Search code examples
condasnakemake

snakemake error when running two jobs at once that use same conda environment


I am encountering an error when executing a Snakemake (6.0.0) workflow such that two jobs are launched simultaneously, on the same node, both of which use the same conda environment. Minimal example is below.

A few observations:

  • The problem occurs when running the workflow on a node of my institutional cluster, but not on my local machine. (I am running snakemake from within an interactive slurm job with >1 cpu; I am using Miniconda, provided as a module by my cluster sysadmins)
  • The workflow completes just fine when the tasks are forced to run serially (snakemake --use-conda -j1).
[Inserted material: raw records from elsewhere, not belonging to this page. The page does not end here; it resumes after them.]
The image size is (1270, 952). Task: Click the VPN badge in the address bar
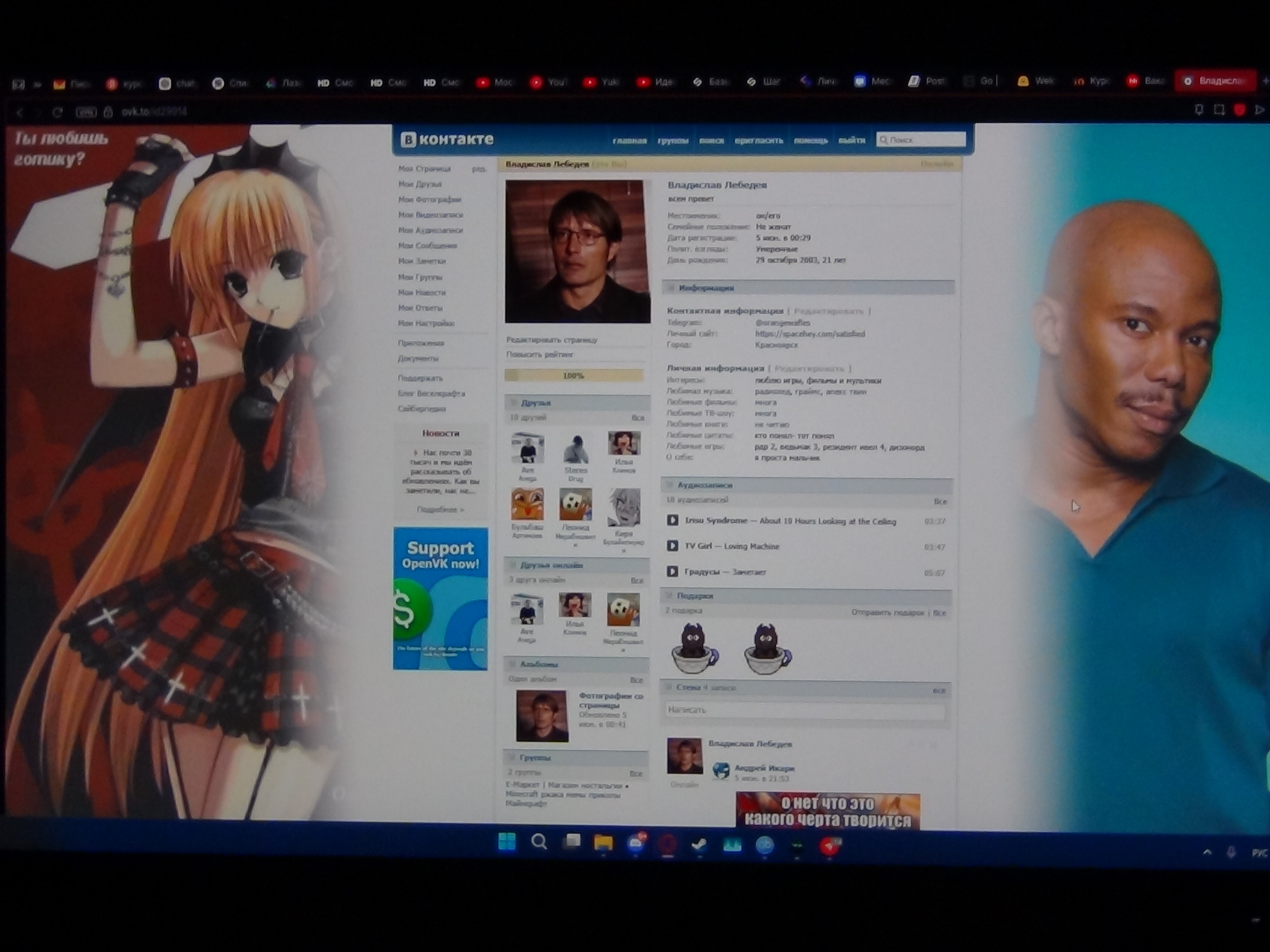[x=86, y=112]
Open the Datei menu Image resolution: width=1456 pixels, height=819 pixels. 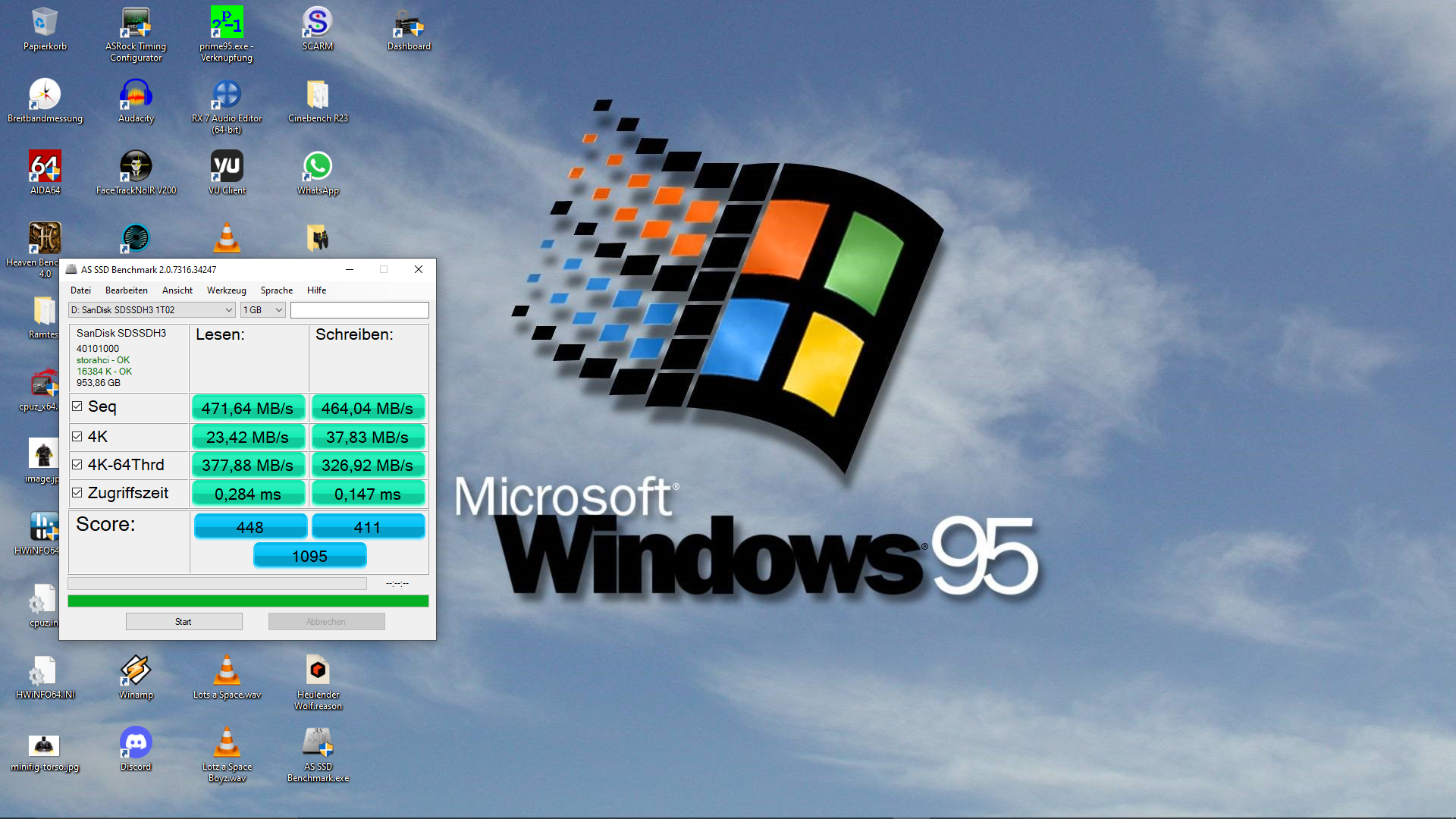(80, 290)
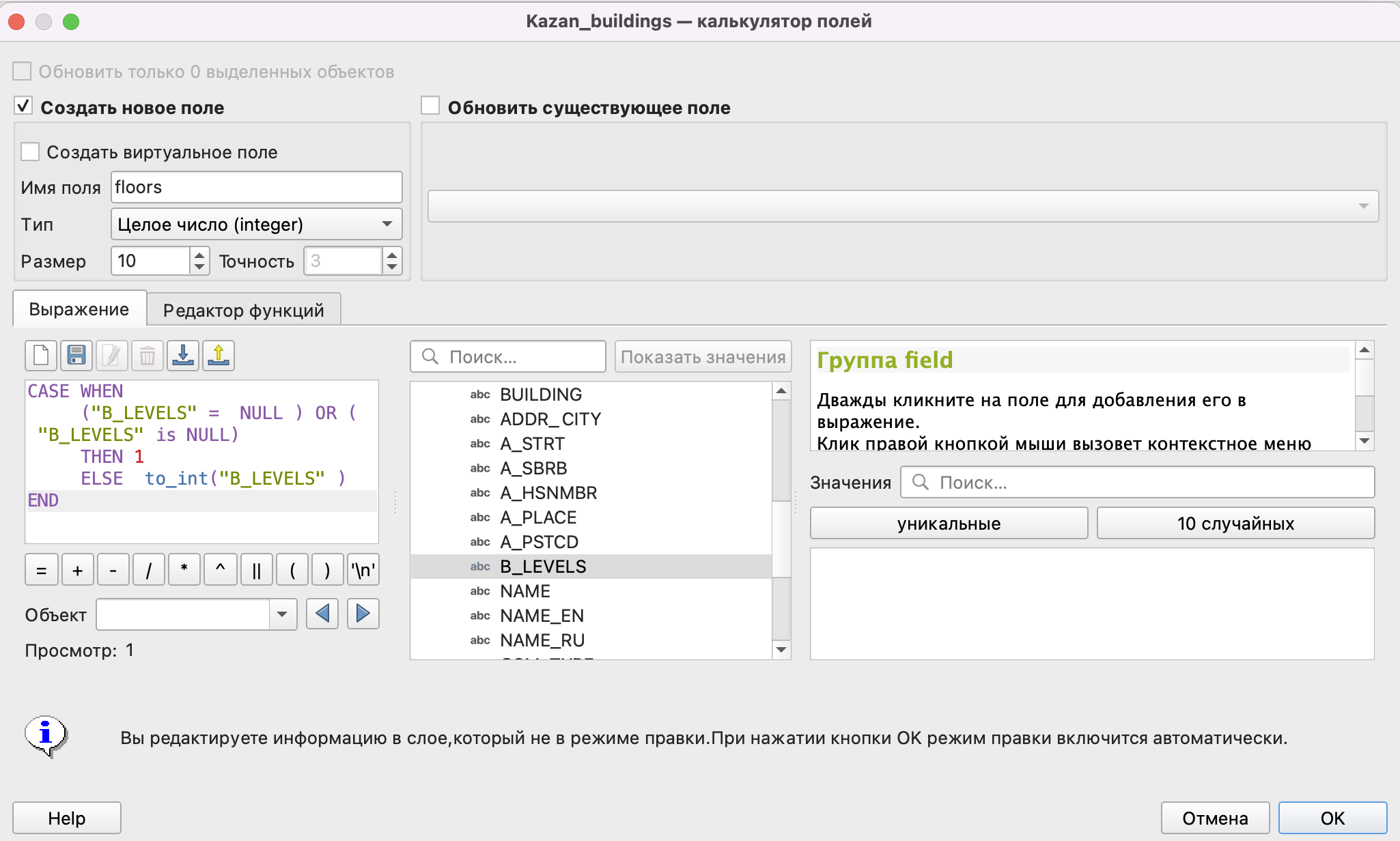This screenshot has height=841, width=1400.
Task: Select the 'Выражение' tab
Action: (79, 309)
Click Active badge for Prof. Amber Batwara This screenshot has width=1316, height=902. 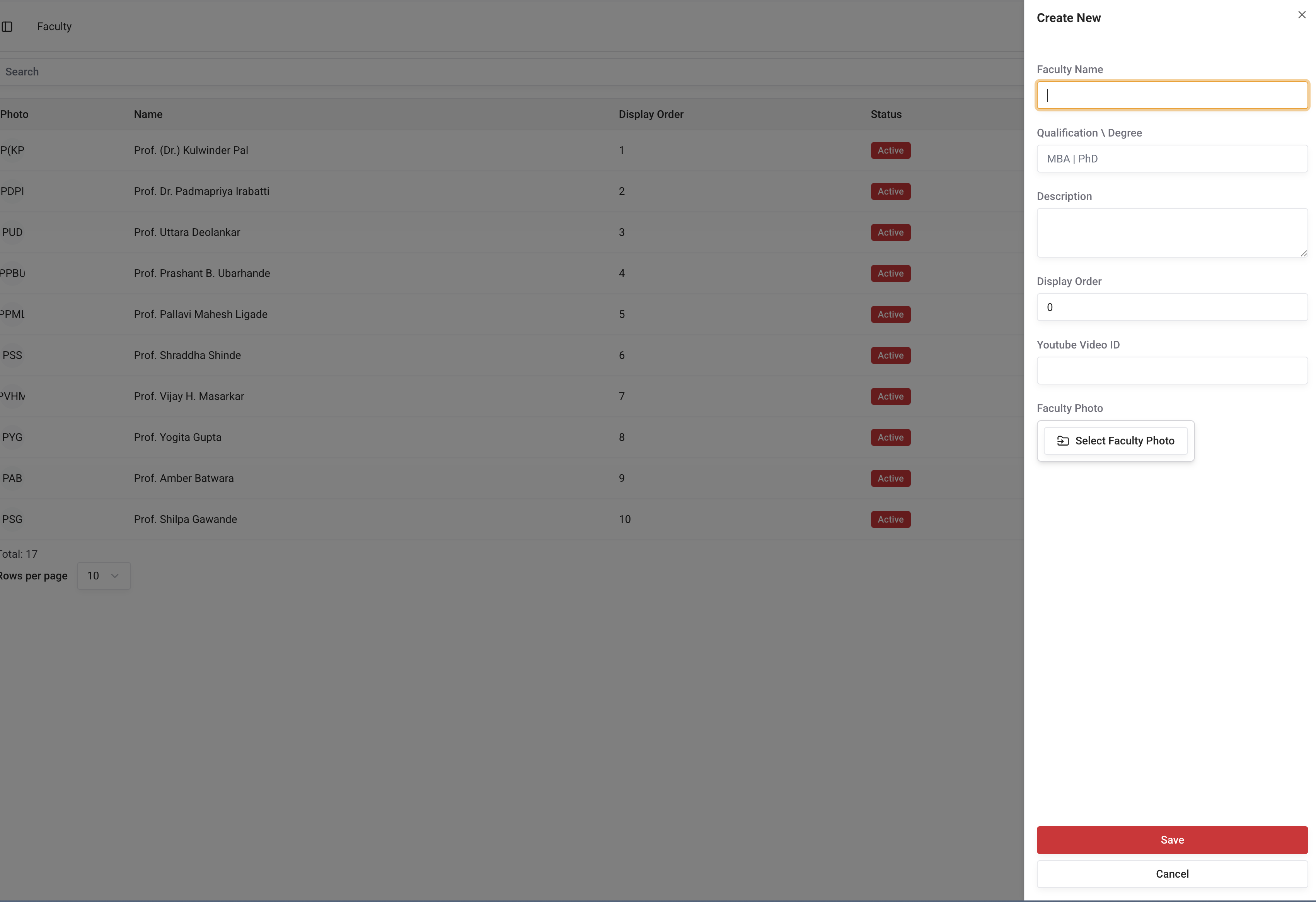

The problem only occurs when -j2 or higher (not exceeding the number of cores available in the slurm allocation). The first job seems to run just fine, it's always the second job that croaks.
  • I can activate the conda environment at issue just fine after it has been created by snakemake (e.g. after running the workflow, conda activate /long_path_to_cluster_project_folder/testing/conda_test/.snakemake/conda/c4751dca works, I can run R from within, etc.)
  • If I run snakemake --use-conda -j2, the only error I get is (one of the commands exited with non-zero exit code; note that snakemake uses bash strict mode!) below the shell commands run. If I add --verbose, a lengthy traceback is printed in blue and red, which I've included below. The relevant bit seems to be:
      File "/long_path_to_cluster_project_folder/conda_envs/snakemake/lib/python3.9/site-packages/snakemake/deployment/conda.py", line 505, in prefix_path
        return self.info["conda_prefix"]
    AttributeError: 'Conda' object has no attribute 'info'
    
  • Suspecting some kind of race condition, I also tried adding --max-jobs-per-second=0.5 to throttle the jobs so they wouldn't start at the same time, but that appeared to have no effect (jobs start at same time, same error as before. I am not running snakemake with --cluster or --profile or anything; there are no extra slurm jobs being created, just processes spawned on the same compute node)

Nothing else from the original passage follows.